Why does this work? Well, we have to produce a function B x → B y when y is in fact the same as x, but this is easy: we have idfun. This subst-from-J’ is no longer exactly the same as subst, but we can still prove them to be the same using J and J-refl.

Applications of J

The J principle is exceptionally powerful, much more powerful than it might appear. In fact, in the bare Martin-Löf theory on which Cubical Type Theory is based, the J rule is taken as one of the defining properties of equality.

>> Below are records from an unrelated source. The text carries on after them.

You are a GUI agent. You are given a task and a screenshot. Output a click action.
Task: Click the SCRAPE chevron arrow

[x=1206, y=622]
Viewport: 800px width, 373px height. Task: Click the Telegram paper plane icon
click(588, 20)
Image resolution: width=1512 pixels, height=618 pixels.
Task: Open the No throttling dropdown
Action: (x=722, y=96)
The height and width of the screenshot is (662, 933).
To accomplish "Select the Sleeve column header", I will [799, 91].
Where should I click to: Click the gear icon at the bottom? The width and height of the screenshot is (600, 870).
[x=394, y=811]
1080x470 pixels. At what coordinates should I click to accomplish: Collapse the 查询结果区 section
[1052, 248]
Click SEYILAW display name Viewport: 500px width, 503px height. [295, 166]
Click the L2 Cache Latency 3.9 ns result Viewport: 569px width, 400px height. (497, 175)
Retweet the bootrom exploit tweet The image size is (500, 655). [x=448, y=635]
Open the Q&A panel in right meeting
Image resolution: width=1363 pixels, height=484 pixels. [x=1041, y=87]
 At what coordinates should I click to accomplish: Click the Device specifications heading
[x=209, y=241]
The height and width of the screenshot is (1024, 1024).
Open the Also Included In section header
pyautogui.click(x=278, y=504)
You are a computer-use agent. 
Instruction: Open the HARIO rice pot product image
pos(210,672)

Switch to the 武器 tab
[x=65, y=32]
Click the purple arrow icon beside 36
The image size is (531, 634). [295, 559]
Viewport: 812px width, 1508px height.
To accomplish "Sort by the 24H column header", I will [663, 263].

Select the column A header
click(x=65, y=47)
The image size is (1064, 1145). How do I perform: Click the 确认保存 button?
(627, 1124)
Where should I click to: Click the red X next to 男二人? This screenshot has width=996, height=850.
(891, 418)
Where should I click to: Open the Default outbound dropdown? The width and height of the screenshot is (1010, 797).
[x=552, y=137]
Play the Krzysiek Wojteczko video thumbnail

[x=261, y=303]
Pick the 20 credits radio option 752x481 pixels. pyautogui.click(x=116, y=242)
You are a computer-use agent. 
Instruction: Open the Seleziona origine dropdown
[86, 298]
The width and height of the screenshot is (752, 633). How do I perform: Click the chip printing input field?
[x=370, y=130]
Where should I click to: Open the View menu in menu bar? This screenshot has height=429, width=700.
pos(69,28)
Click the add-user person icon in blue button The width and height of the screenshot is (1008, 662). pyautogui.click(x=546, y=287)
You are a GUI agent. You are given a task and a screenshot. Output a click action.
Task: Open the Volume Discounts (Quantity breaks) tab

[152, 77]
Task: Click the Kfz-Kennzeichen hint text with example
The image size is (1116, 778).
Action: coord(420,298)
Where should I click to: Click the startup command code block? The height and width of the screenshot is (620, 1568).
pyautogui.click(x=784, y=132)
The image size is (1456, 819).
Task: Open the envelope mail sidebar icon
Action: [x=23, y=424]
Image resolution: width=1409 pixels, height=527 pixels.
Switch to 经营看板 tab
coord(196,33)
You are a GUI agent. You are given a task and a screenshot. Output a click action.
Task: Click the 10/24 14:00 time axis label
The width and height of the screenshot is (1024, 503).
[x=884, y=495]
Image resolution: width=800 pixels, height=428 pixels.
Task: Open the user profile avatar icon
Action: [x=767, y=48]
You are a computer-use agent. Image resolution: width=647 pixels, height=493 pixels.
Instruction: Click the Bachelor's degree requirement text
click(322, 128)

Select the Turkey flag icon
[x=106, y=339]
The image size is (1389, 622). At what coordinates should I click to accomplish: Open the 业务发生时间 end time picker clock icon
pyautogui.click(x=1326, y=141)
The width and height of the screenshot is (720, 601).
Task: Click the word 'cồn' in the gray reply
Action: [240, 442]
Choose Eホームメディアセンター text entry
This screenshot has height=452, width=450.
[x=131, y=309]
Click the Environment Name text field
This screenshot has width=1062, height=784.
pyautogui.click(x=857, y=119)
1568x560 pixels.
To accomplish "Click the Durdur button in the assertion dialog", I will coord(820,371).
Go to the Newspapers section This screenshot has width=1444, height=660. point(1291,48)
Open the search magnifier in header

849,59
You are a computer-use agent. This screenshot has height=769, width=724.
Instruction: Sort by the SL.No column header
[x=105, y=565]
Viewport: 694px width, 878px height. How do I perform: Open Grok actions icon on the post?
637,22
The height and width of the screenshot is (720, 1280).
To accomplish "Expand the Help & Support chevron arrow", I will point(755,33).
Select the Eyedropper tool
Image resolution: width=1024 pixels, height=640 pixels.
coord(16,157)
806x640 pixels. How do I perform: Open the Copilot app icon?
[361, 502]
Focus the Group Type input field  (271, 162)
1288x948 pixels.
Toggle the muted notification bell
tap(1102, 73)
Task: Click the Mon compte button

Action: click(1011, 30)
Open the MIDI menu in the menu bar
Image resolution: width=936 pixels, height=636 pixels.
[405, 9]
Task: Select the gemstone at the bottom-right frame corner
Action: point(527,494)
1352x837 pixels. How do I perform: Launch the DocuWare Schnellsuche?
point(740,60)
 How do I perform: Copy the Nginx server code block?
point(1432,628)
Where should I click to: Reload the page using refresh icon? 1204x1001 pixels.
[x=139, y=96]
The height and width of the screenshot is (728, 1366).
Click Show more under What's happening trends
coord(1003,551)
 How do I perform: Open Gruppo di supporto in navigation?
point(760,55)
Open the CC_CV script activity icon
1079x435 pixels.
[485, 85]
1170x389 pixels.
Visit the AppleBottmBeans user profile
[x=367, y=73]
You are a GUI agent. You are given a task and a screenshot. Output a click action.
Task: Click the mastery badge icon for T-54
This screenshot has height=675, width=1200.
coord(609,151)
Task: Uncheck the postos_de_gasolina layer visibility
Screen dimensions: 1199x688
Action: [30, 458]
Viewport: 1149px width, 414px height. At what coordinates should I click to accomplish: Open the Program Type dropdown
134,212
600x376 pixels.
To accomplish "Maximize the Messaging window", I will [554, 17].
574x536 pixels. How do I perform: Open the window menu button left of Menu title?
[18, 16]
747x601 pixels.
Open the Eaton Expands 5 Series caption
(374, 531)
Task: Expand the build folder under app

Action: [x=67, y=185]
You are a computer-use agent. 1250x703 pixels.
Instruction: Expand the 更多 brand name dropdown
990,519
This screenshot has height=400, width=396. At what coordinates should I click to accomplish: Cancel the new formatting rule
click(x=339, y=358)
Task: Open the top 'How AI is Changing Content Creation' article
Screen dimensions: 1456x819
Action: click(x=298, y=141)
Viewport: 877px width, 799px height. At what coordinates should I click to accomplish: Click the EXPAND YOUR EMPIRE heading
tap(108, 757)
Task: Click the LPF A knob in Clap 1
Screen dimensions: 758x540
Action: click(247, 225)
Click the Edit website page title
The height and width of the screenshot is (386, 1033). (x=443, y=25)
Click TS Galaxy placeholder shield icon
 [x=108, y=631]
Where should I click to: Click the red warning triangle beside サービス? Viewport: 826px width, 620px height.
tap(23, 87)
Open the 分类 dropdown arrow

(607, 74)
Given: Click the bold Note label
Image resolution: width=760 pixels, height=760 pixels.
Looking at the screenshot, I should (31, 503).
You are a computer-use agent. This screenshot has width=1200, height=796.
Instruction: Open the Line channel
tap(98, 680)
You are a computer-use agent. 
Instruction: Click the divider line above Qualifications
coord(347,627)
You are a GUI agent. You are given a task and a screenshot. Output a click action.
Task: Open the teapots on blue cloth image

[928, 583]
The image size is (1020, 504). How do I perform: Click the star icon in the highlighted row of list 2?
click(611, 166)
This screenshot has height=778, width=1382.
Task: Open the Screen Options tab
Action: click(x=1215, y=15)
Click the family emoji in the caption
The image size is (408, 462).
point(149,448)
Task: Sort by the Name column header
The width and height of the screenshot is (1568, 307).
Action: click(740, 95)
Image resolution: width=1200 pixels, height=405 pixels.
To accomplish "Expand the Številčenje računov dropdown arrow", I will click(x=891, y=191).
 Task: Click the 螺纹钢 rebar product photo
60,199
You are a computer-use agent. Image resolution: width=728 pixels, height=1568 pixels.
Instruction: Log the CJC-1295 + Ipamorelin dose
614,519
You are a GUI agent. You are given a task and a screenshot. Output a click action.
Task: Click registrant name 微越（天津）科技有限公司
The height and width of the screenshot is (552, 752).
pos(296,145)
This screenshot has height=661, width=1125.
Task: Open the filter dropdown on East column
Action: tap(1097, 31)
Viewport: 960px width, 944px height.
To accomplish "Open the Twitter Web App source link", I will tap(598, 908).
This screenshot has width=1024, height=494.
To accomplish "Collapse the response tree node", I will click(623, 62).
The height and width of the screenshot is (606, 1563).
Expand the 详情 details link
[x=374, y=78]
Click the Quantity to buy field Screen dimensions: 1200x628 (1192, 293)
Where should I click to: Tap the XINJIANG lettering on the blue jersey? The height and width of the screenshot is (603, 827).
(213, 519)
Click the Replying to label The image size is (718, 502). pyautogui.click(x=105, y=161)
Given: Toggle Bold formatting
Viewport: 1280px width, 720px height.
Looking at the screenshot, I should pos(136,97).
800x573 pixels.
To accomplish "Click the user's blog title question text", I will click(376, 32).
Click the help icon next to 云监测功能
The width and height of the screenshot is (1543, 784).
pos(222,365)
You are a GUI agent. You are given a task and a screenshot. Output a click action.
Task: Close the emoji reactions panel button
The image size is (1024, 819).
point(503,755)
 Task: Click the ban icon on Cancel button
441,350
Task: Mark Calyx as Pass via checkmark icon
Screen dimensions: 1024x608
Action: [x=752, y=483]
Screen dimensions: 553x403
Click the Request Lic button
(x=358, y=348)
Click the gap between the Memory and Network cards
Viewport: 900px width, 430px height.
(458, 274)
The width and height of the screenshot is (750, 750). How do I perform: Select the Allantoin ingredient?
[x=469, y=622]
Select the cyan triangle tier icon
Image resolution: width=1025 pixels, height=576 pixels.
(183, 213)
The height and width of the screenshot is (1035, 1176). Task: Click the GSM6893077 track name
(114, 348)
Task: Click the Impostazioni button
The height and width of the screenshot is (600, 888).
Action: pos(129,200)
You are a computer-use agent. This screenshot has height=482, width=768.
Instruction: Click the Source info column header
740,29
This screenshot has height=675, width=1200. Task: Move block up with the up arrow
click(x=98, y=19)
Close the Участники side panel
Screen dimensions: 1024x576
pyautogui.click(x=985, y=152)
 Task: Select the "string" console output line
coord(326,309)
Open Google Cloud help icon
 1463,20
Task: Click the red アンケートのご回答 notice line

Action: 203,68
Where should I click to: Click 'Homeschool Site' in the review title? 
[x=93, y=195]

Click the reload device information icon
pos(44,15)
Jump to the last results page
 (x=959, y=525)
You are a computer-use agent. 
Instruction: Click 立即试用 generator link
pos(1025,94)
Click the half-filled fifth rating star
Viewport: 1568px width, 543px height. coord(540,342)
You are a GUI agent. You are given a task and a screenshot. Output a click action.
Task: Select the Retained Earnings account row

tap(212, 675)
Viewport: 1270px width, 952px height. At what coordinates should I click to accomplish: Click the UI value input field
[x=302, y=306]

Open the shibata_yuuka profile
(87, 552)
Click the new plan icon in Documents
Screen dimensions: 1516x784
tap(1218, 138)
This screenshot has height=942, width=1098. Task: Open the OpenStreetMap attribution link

sym-from-J : {x y : A} → (x ≡ y) → (y ≡ x)
sym-from-J {x = x} p = J (λ z _ → z ≡ x) refl p

-- Fails!
-- _ = λ {A : Type} {x y : A} (p : x ≡ y)
--   → test-identical (sym-from-J p) (sym p)

Try reconstructing ap using J:

ap-from-J : (f : A → B) → {x y : A} → (x ≡ y) → (f x ≡ f y)
ap-from-J f {x} p = J (λ z _ → f x ≡ f z) refl p

More interestingly, we can also get operations we haven’t encountered yet:

comp-from-J : {x y z : A} → (x ≡ y) → (y ≡ z) → (x ≡ z)
comp-from-J {x = x} p q = J (λ z _ → x ≡ z) p q

In these examples, we haven’t yet used the path parameter of the type family Q. This often comes up when proving properties of constructions that have themselves involved J.

sym-inv-from-J : {x y : A} → (p : x ≡ y) → sym-from-J (sym-from-J p) ≡ p
sym-inv-from-J {x = x} {y} p 
  = J (λ z q → sym-from-J (sym-from-J q) ≡ q) refl-case p
  where 
    refl-case : sym-from-J (sym-from-J refl) ≡ refl
    refl-case = comp-from-J (ap sym-from-J (J-refl (λ z _ → z ≡ x) refl)) 
                            (J-refl (λ z _ → z ≡ x) refl)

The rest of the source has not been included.